Originally posted at GameSpot on June 30, 2008
It’s hard for me to start a new game these days. With everything else going on in my life – not to mention other games I need to finish as it is – who has the time? However, being in a marriage means that you have a help mate, your other half – someone who can bring clarity to any stressful situation.
Enter my wife, and the conversation we had this past Saturday night ( June 28 ):
“I don’t know what to play.”
“Just pick something. . .but no Lord of the Rings”
(Laughs) “Okay, no Lord of the Rings. But what then?”
“Play a ‘game’ game.”
“What? What’s a ‘game’ game?”
“You know, one with a story – a ‘game’ game.”
“Alright. . .I have a few of those still to go. I’ll play Deus Ex: Invisible War.”
And just like that, my indecision was confronted and conquered by the only woman I know who will actually sit down and watch me play something – as long as it’s good. Is that love or what?
So, here I am at the Invisible War. The original Deus Ex was one of the greatest games I’ve ever played, because it was unlike I had ever played before. The story, gameplay, and atmosphere were all first-rate.
This is my second attempt at getting into the game, and this time I’m going to stick with it. It’s set twenty years after the original, with the aptly named “Collapse” isolating world into pockets of have and have-nots when it comes to the most advanced technology.

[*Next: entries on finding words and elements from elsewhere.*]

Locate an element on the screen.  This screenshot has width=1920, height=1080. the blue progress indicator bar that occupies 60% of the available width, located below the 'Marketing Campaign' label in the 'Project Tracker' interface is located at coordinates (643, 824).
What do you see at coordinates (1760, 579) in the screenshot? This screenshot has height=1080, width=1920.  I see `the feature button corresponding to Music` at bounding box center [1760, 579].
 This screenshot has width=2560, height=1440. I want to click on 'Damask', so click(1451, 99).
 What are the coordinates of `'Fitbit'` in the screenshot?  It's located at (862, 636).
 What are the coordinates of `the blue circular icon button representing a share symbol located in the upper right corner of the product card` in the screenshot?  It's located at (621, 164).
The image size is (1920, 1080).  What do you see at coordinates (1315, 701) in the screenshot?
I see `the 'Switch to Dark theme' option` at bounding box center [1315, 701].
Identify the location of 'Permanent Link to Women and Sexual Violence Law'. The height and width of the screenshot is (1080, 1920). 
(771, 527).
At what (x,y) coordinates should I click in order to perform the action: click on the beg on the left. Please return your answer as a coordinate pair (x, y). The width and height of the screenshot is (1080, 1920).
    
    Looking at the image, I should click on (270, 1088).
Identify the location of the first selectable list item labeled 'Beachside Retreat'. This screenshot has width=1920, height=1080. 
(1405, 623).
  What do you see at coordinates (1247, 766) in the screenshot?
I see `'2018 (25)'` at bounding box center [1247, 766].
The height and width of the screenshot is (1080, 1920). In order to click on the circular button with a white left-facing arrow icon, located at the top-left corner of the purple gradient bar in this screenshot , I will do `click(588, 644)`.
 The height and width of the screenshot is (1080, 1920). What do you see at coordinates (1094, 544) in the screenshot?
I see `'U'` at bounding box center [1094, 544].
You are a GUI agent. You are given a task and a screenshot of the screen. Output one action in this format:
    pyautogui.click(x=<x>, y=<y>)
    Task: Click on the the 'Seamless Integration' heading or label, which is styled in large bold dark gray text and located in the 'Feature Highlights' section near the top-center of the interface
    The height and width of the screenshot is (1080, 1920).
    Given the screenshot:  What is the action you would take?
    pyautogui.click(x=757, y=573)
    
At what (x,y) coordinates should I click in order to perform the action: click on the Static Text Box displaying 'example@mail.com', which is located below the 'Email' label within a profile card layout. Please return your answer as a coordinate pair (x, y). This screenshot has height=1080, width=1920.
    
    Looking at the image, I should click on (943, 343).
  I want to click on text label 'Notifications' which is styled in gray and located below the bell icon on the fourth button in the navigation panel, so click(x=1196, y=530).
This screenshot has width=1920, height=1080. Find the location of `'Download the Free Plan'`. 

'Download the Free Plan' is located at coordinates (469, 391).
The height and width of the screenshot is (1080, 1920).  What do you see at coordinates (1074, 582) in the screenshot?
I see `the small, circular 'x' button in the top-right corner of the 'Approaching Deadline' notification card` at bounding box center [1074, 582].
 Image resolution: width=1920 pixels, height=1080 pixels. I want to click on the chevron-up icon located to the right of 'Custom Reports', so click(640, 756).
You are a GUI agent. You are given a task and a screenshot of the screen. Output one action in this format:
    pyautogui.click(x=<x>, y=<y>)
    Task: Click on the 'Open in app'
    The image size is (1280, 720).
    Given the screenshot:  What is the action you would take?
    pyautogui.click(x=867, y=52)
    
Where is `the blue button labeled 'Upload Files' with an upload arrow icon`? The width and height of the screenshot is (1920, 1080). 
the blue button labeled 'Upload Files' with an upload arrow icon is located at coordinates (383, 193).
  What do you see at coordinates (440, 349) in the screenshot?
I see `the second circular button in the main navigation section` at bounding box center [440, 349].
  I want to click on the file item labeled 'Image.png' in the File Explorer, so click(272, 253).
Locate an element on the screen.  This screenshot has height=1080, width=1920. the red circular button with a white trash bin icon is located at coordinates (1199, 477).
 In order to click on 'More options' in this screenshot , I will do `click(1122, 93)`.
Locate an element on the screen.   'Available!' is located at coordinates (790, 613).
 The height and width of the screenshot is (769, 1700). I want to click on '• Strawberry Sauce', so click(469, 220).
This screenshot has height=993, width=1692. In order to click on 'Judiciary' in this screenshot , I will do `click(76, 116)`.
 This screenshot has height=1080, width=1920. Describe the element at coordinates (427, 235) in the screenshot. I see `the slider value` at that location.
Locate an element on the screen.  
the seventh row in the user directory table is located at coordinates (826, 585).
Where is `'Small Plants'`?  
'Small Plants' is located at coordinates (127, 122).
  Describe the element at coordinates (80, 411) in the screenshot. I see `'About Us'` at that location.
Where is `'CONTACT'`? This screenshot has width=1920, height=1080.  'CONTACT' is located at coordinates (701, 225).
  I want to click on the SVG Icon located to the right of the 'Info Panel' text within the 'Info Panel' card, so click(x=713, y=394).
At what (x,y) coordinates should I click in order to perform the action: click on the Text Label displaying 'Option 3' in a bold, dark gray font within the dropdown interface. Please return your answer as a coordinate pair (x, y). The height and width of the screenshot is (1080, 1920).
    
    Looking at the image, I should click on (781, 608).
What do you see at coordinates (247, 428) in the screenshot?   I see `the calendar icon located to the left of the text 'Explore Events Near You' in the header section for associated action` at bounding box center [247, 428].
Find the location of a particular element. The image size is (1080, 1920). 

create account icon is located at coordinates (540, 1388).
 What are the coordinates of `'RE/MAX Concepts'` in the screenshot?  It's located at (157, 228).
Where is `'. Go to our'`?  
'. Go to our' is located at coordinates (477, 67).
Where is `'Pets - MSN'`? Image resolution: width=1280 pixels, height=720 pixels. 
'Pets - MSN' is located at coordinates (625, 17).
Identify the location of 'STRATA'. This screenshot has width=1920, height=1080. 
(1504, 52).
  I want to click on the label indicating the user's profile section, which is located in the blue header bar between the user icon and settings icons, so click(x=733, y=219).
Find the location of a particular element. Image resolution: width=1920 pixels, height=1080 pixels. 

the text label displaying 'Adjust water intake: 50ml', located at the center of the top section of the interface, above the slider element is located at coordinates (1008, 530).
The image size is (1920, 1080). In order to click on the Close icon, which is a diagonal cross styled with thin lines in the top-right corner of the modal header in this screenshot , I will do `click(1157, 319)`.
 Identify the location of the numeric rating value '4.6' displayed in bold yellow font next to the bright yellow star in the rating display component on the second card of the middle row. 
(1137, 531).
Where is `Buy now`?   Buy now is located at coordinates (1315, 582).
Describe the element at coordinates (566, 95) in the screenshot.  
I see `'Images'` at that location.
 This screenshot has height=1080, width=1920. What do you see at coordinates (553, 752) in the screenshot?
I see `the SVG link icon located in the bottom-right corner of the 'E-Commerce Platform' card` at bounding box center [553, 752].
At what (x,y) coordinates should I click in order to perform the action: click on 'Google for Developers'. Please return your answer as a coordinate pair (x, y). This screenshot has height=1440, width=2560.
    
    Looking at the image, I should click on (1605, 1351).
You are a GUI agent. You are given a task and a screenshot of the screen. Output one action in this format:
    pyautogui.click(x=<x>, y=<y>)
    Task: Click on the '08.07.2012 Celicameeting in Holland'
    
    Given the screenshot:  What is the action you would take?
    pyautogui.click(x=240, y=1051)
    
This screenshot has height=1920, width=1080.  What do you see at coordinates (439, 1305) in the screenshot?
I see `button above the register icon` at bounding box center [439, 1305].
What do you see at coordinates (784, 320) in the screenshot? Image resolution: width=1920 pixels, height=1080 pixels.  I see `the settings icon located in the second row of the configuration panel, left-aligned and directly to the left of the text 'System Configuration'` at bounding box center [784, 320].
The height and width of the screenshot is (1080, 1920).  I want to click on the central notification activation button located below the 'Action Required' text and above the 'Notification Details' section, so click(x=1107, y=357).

JC Denton (my old character) seems to have disappeared along with his brother Paul, and the current WTO government portrays him as the man responsible for the current state of affairs. While this is true, I can tell some rhetoric is already ringing with that familiar conspiracy/propaganda feel…
Still, I find myself “siding” with the authorities so far in the game. I use that term loosely, because it seems as if you can play both sides of the fence without there being any penalties from the other. This suites me fine, because my goal is to see all the endings, not just one. That is something I liked about the original – you could save the game at one critical moment, and then simply re-load to see what would happen if you chose a different path.
I know some people look for high replay value in everything and see this as a defect, but I like the fact that I don’t have to go through the thing again just to see a different two-minute ending.
I might have a little more time to play tonight – heading down to Lower Seattle in search of “The Order,” the ying to the WTO’s yang. We’ll see what happens!